In the interlude between verses, Nick Drake twice sings

Pink, pink, pink, pink, pink moon, the “moon”
a seed buried in soft ground below his range.

                                  Later, I tell S what the algorithm chose. His radio baritone sings
                                                                      Pink, pink, pink, pink, pink moon, the “moon”
                                          in his throat darker than the shade Nick Drake could reach.

There are two adjectives.
“Tall” twice. “Pink” 18 times.

                                                                                     S gets sick with the virus, isolates.
                                           I stop taking walks, lean my forehead on the door between.

Common associations with the word “pink” include:
joy, affection, the flush of good health.

A “pink moon” refers to a full moon reflecting blossoming flowers.
His tender tenor foreboding, Nick Drake may have meant the song as a suicide note. 

                             When my father took his own life, I returned home after his funeral
                                to find a garden lit with unanticipated buds.
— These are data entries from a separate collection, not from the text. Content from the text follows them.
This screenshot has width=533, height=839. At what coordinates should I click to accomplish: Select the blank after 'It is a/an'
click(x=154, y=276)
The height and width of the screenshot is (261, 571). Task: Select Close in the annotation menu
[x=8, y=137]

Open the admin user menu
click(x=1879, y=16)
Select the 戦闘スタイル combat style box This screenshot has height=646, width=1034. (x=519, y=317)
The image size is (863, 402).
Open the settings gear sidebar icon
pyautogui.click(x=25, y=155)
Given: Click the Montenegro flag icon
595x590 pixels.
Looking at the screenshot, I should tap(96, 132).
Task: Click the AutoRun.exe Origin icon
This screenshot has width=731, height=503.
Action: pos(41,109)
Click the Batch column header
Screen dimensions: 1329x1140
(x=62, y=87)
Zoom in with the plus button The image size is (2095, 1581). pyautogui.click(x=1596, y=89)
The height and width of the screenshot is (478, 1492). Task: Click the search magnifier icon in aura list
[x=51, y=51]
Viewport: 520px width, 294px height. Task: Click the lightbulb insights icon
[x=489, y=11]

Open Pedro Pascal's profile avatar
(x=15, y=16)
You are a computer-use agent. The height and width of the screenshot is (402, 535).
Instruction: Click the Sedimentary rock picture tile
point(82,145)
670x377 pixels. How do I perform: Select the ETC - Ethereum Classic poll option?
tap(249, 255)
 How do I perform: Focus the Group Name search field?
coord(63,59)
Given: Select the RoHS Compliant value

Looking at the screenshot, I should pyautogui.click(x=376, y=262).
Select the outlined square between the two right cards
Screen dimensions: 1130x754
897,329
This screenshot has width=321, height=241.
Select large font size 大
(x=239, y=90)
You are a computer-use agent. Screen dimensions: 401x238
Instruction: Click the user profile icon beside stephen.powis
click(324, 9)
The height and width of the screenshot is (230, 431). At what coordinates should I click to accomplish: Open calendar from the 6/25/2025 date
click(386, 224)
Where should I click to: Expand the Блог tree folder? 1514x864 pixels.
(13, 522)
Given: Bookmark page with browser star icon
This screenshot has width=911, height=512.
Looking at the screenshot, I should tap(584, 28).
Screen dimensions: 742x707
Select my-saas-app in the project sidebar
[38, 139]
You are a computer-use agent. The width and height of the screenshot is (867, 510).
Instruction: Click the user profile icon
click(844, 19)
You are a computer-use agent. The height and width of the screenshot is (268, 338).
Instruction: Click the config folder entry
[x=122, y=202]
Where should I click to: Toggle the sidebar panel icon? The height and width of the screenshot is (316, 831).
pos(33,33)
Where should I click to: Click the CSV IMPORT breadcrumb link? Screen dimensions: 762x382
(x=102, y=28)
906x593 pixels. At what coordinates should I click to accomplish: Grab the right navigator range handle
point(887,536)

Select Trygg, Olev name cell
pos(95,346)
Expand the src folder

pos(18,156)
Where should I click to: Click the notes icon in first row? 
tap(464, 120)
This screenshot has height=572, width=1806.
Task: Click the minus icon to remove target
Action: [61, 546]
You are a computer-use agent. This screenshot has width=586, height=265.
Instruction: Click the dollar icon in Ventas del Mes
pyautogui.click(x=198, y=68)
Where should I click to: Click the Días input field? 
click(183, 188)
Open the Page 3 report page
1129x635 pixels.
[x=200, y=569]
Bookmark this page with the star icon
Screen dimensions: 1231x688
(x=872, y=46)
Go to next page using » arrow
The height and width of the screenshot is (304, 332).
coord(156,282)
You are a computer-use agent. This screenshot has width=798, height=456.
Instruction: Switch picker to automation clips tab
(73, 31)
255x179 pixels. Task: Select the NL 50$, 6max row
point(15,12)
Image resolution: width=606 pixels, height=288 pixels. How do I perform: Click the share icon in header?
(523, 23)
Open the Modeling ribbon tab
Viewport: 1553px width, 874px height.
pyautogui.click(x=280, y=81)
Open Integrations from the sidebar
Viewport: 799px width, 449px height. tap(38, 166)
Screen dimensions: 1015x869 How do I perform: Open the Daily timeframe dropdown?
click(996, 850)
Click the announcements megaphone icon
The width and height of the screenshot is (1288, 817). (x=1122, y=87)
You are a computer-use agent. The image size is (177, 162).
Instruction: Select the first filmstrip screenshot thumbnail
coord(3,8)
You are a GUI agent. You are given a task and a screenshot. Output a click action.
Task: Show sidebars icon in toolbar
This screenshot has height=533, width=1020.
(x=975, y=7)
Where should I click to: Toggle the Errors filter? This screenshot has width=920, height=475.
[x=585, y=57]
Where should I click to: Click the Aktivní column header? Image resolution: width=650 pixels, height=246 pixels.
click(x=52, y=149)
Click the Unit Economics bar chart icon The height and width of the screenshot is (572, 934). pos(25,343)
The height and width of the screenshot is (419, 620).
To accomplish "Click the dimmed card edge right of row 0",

My father was better
                         at tending to other humans, and the flowers were perhaps a last cough                         of wit. His note reminded me to love people. I saw it written and I saw it say.

I kneel and lean my forehead on the wood and hinges that separate us.
I kneel and lean my forehead on the ground.
Pink moon is on its way.

                                             At length, S recovers; at greater length, my distress wanes.
                                                                         There’s more music he has to play for me.

With quiet voice, a bright bloom

                                                                                               from healing lungs, he sings.